2) Vous livrez à travers ce récit une analyse des travers du monde éditorial, qui répond à une logique de rentabilité et non de mécénat et qui s’appuie beaucoup sur les médias pour l’assurer. Selon vous, la jeune fille est-elle traitée comme un produit au même titre que son Premier roman ?

La jeunesse de Sophie est en effet mise en avant par l’éditeur. Elle est vue comme un objet de curiosité par les journalistes qui pendant un temps s’émerveillent de sa précocité. Sophie est présentée comme le petit phénomène de la rentrée littéraire. Je me souviens qu’à la sortie de Respire mes 17 ans étaient aussi un argument de vente. Un jour un journaliste qui était venu m’interviewer chez moi avait cité dans son article ma « chambre remplie de poupées » et mes « rouges à lèvre de lolita ». Le sujet n’était pas tellement mon livre…

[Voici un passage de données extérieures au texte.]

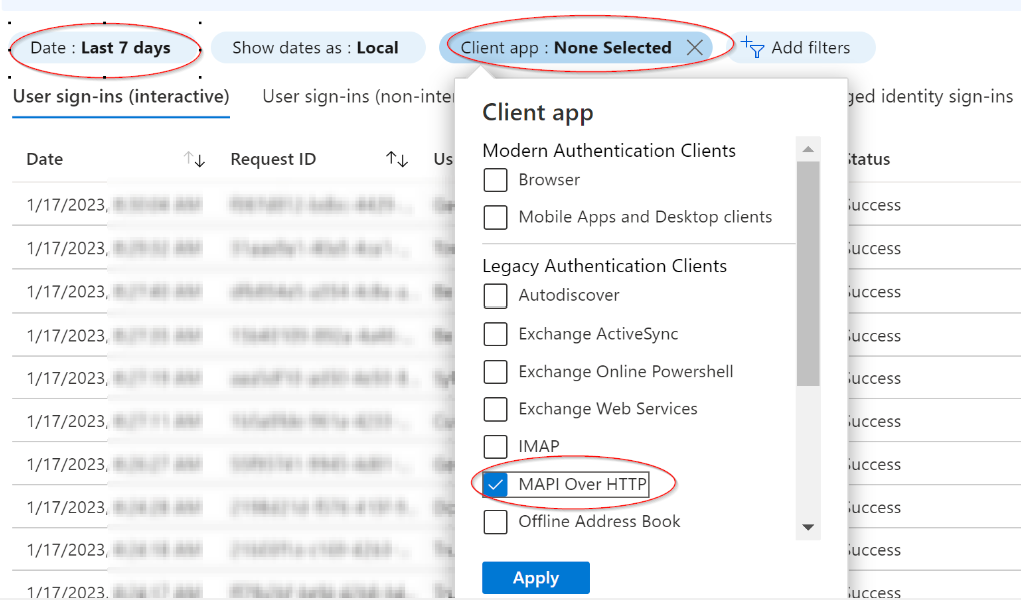The image size is (1021, 612).
Task: Select the Exchange ActiveSync checkbox
Action: pyautogui.click(x=495, y=334)
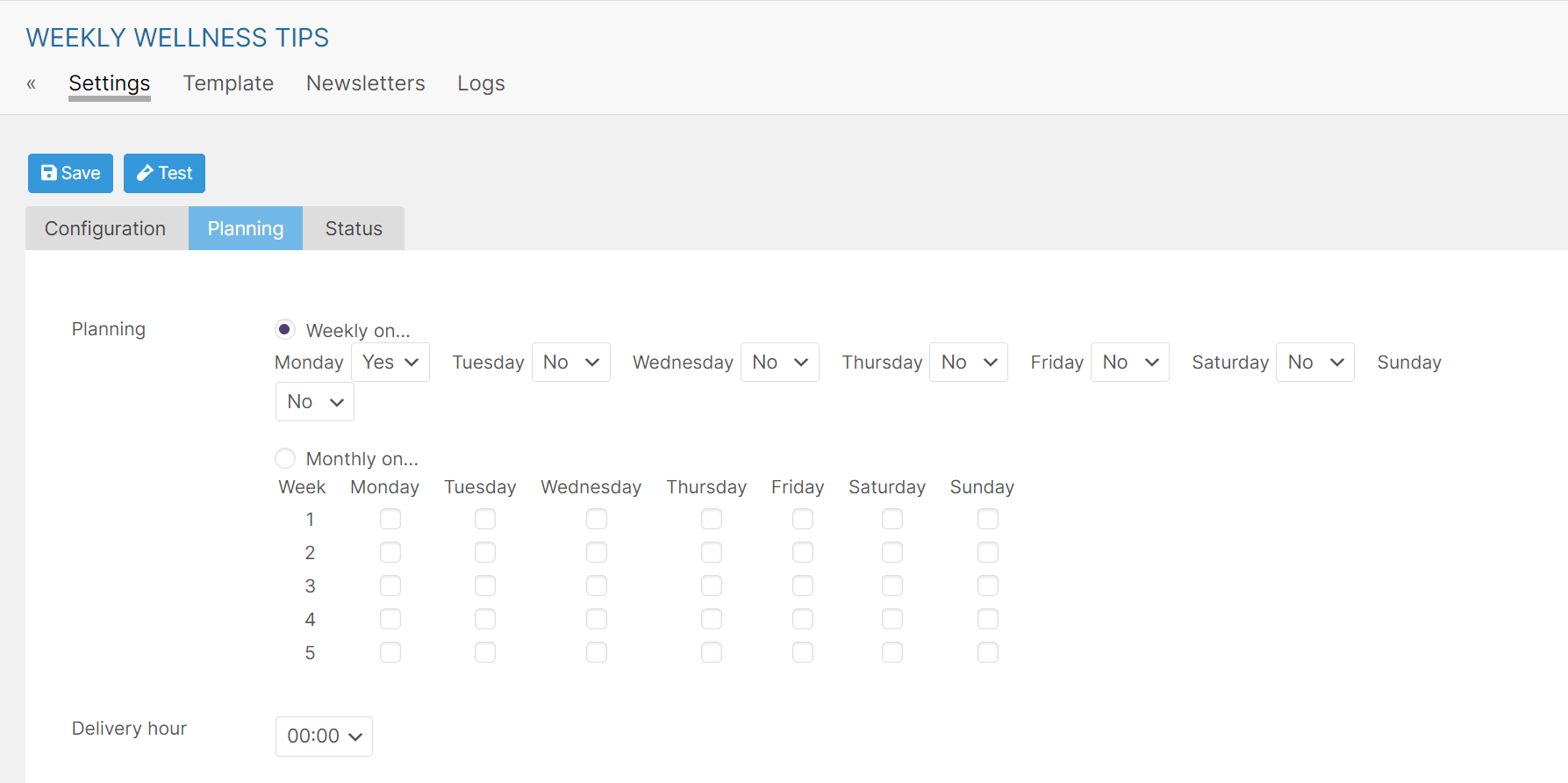
Task: Open the Saturday weekly dropdown
Action: point(1314,363)
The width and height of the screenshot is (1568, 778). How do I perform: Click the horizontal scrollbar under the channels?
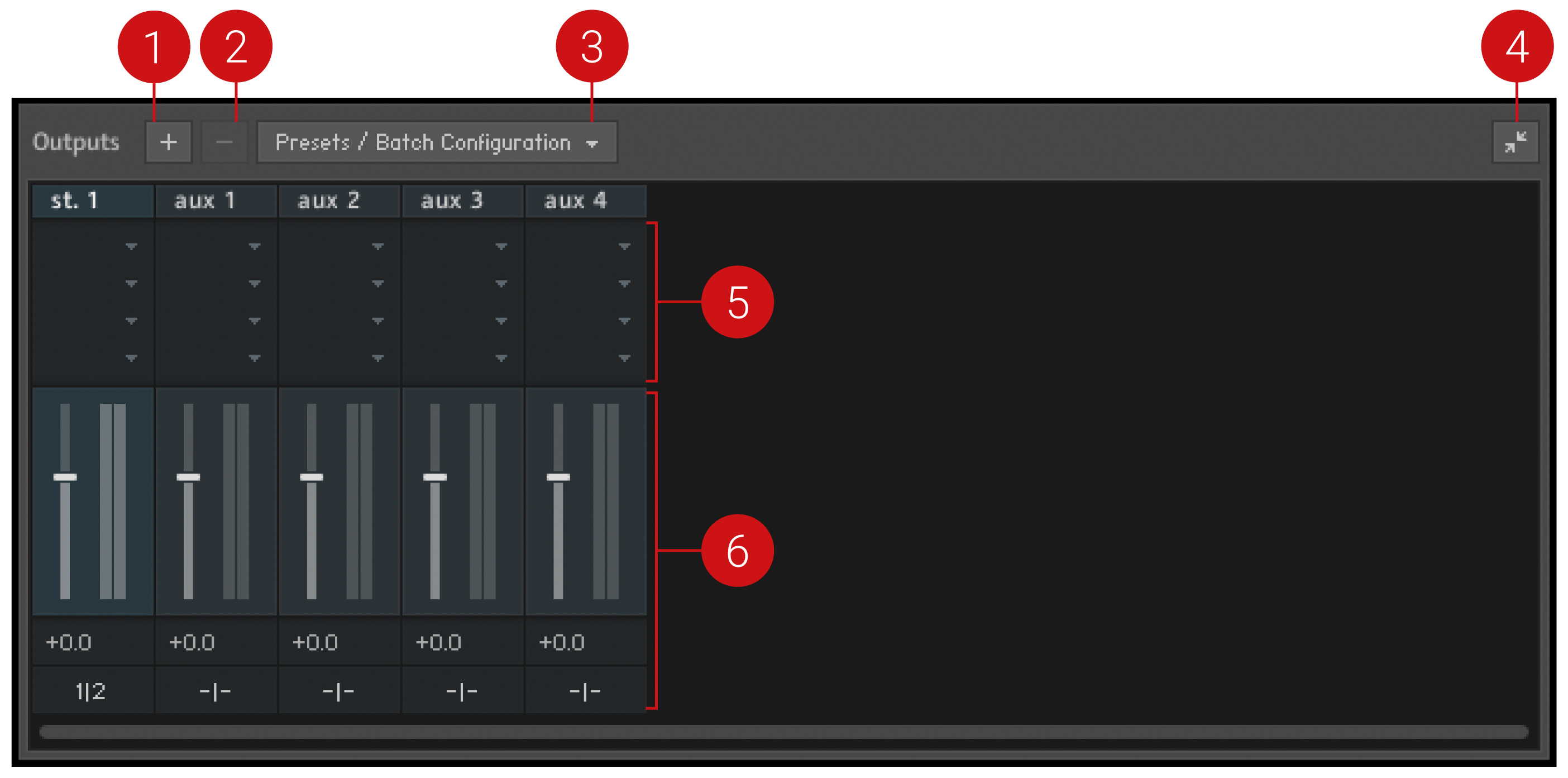pos(783,732)
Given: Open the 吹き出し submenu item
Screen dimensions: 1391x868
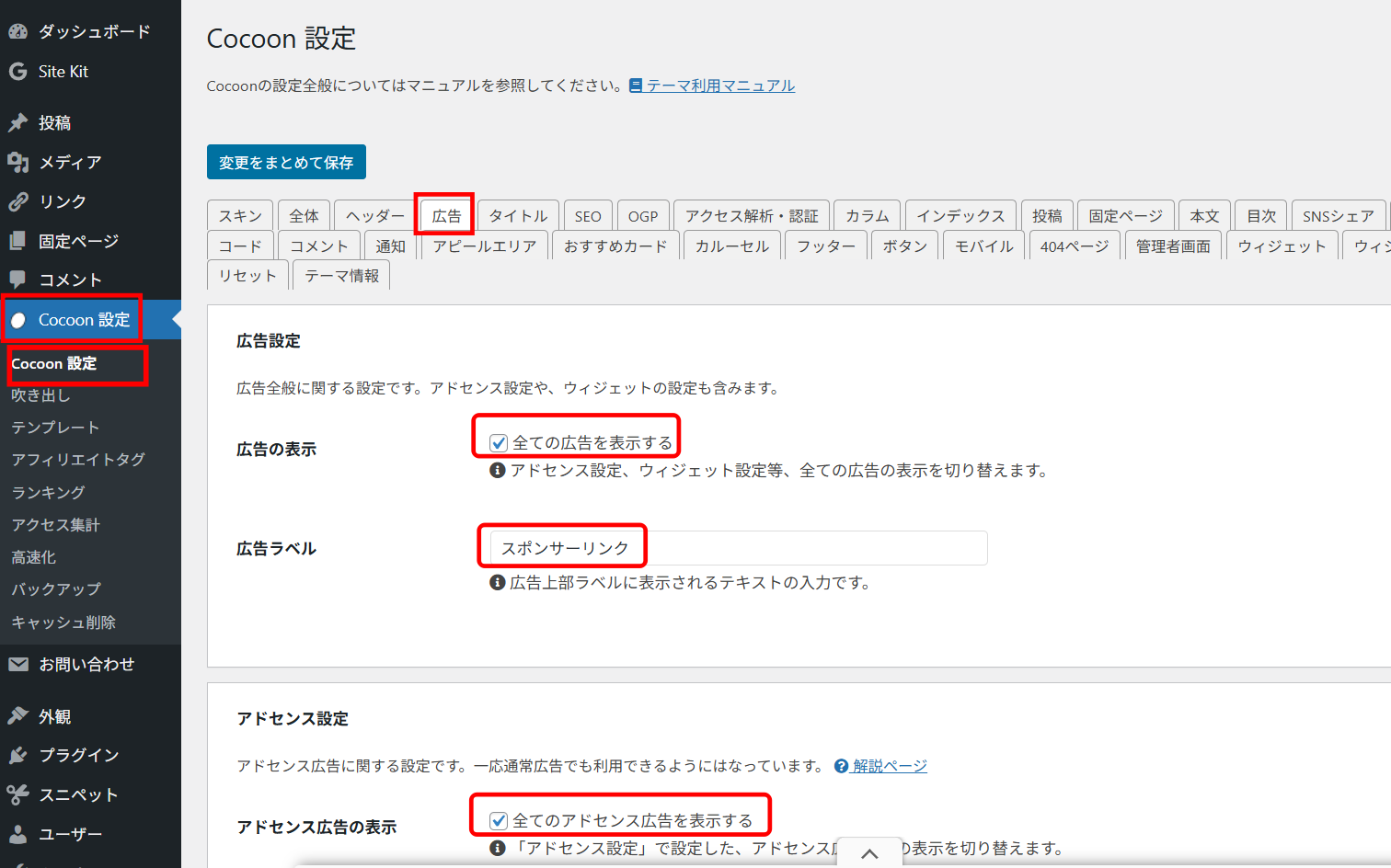Looking at the screenshot, I should (40, 395).
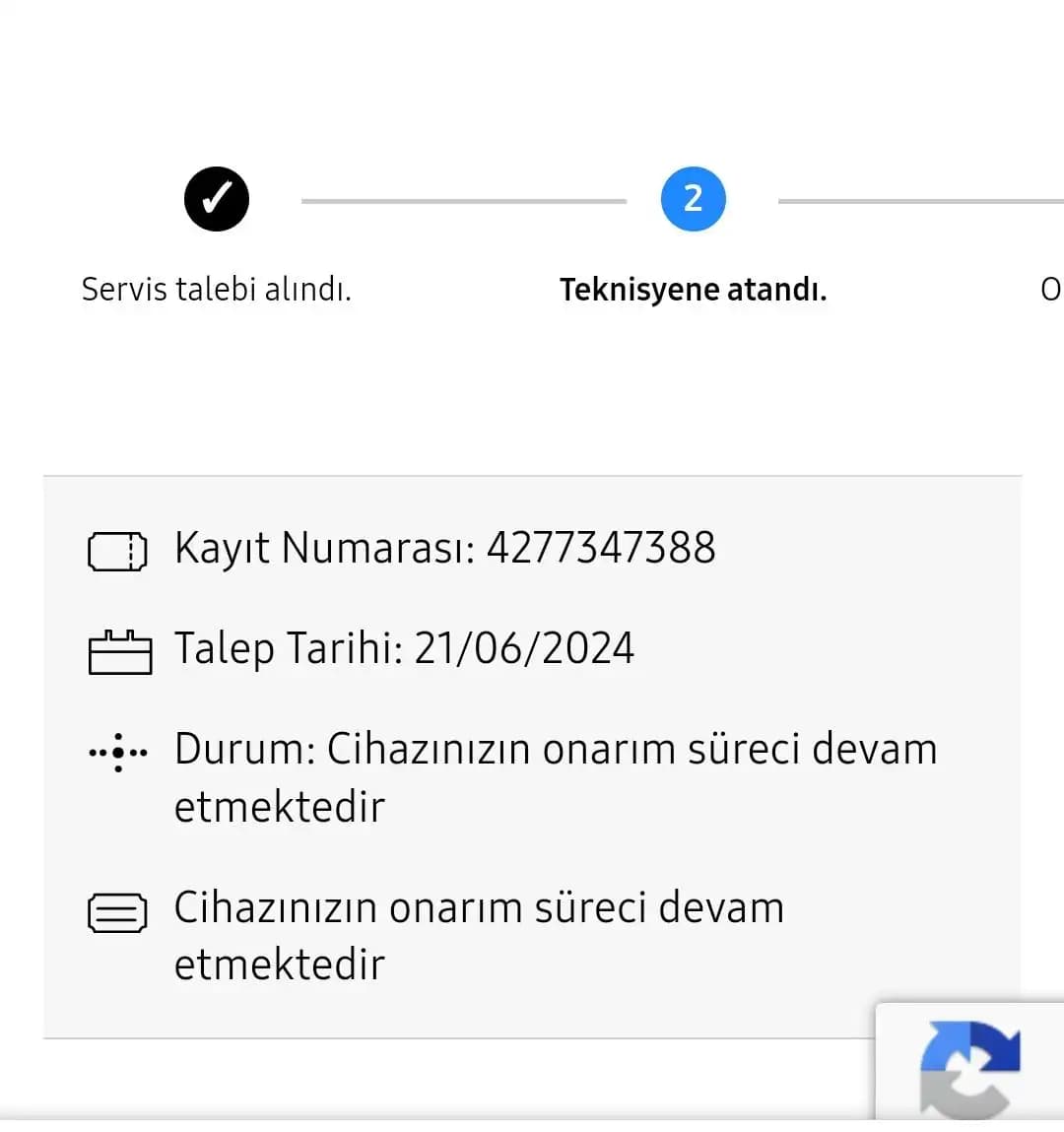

Ceci dit, j’ai eu la « chance » de ne pas avoir été sexualisée plus que cela – contrairement à Lolita Pille qui a publié son premier roman Hell peu de temps après moi, et à qui on posait des questions horribles pendant les interviews. C’est d’ailleurs ce qu’elle raconte dans son dernier roman Une Adolescente

3) Qu’a d’urgent et de crucial le besoin ou désir d’écrire pour une jeune fille ou une femme dans notre monde d’aujourd’hui selon vous ? 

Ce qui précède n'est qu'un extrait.